The maintainer didn't just warm up to the idea - they came to accept it, otherwise the changes wouldn't have ever landed. So, the quoted section is somewhat unintentionally calling the maintainer's integrity into question.
Though, I just noticed that the cheatsheet text has changed significantly from what we settled upon. Fetch Metadata has been relegated again to defense in depth status. Hopefully there was just some mistake.
It is pretty clear to me that the maintainer is cautious and is seeking other expert opinions before accepting the proposed upgrade to full solution. This, to me, shows integrity and not the lack of it. I apologize if my choice of words somehow can be interpreted in any other way!
Our confusion might be due to the fact that an erroneous PR (by seemingly an AI-wielding student...) was somehow recently accepted that completely reverted the changes we collectively worked on, which effectively made Fetch Metadata a full solution. So, it is back to showing as defense in depth. I've raised an issue about it, which wouldn't have happened if I didn't see your article!
Here's the previous language:
> If your software targets only modern browsers, you may rely on [Fetch Metadata headers](#fetch-metadata-headers) together with the fallback options described below to block cross-site state-changing requests
We then detailed some fallbacks (eg Origin header). Full text can be viewed in the original PR
https://github.com/OWASP/CheatSheetSeries/pull/1875
or
https://github.com/OWASP/CheatSheetSeries/blob/7fc3e6b8fde65...
If after reading that you still think that Fetch Metadata is not a viable full solution, I'd be curious to know why - the goal of that PR (and the preceding discussion that I instigated) was to upgrade it from Defense in Depth to Full (even if slightly less full than tokens, due to the possible need for some fallbacks).
Confession, I did not read the PR. I assumed that what is currently published in the cheatsheet is the same as the PR. This is what guided my analysis.
I will update my article to be in agreement with reality, now that I understand it. Thanks!
Eridrus•1mo ago
It's often easier to smuggle a same-origin request than to steal a CSRF token, so you're widening the set of things you're vulnerable to by hoping that this can protect state mutating GETs.
The bugs mentioned in the GitHub issue are some of the sorts of issues that will hit you, but also common things like open redirects turn into a real problem.

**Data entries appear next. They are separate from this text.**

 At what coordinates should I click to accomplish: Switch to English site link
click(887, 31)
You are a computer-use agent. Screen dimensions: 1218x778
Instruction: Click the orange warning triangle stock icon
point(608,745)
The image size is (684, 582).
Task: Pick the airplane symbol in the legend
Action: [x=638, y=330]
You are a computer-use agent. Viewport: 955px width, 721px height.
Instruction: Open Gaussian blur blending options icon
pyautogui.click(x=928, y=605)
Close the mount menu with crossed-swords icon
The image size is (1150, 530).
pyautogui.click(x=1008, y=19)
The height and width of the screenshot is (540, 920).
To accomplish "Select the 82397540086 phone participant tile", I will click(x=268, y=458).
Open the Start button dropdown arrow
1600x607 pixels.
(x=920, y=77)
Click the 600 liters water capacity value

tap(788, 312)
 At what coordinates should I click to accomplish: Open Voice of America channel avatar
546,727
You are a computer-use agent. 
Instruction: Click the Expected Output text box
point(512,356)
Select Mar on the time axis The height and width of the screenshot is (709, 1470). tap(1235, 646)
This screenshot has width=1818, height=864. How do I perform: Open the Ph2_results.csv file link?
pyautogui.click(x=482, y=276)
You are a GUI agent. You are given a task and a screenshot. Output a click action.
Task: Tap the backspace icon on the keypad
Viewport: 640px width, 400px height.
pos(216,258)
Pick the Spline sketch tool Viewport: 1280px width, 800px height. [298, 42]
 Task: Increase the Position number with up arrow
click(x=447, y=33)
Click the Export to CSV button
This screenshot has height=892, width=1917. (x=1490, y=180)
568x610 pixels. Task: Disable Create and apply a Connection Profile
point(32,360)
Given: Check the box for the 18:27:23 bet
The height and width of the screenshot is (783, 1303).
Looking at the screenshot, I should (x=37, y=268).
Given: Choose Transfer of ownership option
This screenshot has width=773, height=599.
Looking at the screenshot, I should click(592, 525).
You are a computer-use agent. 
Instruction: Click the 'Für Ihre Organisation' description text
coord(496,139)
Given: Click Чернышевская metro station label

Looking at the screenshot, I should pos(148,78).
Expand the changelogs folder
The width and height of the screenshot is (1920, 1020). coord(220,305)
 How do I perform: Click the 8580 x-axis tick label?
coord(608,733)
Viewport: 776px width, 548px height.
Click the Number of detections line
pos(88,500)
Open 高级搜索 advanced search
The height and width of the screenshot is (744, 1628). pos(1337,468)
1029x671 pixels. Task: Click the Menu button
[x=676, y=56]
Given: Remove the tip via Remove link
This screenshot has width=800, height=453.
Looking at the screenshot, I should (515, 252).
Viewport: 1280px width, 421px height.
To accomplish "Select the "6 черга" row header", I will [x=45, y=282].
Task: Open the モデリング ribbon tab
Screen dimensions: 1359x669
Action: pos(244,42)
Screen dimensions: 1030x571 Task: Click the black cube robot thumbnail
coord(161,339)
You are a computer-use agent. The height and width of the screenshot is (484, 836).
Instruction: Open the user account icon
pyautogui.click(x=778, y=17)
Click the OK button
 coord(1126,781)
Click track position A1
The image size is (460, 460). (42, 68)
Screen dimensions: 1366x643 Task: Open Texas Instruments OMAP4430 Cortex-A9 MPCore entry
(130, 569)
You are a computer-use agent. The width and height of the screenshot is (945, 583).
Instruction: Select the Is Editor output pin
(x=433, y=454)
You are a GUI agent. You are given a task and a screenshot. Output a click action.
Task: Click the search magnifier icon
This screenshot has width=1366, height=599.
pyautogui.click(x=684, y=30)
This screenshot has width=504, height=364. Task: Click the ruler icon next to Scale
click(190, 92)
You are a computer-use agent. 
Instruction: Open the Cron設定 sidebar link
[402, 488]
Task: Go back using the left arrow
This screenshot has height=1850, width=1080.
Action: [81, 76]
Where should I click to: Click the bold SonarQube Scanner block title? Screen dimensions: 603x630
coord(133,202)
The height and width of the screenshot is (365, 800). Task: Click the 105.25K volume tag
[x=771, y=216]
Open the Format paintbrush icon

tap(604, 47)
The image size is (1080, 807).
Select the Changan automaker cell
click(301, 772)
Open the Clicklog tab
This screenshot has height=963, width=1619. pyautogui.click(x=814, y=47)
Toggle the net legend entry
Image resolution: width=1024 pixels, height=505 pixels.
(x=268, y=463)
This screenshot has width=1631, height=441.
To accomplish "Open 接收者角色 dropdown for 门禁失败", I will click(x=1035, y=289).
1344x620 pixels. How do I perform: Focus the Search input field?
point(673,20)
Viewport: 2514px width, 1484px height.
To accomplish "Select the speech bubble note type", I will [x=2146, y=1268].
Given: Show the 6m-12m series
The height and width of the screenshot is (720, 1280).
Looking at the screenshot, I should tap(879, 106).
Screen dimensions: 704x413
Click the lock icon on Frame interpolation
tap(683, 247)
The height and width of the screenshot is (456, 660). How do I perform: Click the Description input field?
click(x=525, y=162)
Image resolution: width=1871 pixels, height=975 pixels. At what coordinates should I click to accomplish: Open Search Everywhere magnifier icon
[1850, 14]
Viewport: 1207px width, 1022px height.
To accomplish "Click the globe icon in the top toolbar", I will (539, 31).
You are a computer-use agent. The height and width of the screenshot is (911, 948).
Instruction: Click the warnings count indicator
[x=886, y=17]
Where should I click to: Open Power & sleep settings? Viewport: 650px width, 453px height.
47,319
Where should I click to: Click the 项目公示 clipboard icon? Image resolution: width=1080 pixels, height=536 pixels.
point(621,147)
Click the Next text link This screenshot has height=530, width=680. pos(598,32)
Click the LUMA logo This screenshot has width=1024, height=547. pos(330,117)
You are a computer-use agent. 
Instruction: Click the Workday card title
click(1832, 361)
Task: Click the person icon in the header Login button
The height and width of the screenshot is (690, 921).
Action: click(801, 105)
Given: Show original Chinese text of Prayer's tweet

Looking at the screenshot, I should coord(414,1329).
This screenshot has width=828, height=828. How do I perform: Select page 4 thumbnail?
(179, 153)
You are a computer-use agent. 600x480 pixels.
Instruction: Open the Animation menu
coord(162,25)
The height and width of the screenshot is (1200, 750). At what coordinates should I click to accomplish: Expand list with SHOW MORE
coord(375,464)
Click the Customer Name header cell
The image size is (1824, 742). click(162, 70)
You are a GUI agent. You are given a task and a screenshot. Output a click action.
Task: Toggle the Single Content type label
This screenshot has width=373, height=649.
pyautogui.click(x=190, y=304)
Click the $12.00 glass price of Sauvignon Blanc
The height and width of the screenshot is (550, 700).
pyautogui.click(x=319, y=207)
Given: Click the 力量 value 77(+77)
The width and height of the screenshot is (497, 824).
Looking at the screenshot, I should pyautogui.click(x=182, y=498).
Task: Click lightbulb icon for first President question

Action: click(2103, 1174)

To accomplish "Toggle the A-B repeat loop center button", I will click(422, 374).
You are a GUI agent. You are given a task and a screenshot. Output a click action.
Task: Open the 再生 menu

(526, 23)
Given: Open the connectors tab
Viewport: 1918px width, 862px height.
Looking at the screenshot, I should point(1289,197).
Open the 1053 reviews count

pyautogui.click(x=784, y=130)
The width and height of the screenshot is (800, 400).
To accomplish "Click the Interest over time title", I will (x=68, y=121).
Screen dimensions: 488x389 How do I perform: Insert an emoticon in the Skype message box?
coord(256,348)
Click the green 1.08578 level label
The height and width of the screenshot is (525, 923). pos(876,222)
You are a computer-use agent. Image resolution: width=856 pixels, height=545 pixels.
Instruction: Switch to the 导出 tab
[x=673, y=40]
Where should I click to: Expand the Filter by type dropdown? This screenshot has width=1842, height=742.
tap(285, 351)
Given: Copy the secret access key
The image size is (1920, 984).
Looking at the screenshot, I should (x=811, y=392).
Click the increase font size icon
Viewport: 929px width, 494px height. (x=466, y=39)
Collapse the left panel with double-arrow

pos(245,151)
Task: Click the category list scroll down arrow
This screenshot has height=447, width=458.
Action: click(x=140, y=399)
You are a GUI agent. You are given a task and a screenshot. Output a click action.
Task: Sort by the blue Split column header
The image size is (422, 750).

Not that state mutating GETs are a common pattern, but it is encoded as a test case in the blog post's web framework.
nchmy•1mo ago
Likewise, if you could elaborate on the open redirects issue, that would be great.
Eridrus•1mo ago
I think these sorts of minor web app issues are common enough that state changing GETs should be explicitly discouraged if you are relying on Sec-Fetch-Site.
nchmy•1mo ago
Eridrus•1mo ago
People do still allow 3rd party images/links on websites. Much less common in typical software, but it does happen.
nchmy•1mo ago
Eridrus•1mo ago
Playing with window.location and meta redirects in jsfiddle, they both seem to lose cross-site context when I link to them.
nchmy•1mo ago
miguelgrinberg•1mo ago
Please correct me if I have missed anything, but I have designed this feature in my framework so that the default action when evaluating CSRF-related headers is to block. I then check all the conditions that warrant access. The idea is that for any unexpected conditions I'm not currently considering the request is going to be blocked, which ensures security isn't put at risk.
I expect there are some situations in which state-changing GET requests are not going to be allowed, where they should be. I don't think the reverse situation is possible, though, which is what I intended with my security first design. I can always revisit the logic and add more conditions around state-changing GET requests if I have to, but as you say, these are uncommon, so maybe this is fine as it is.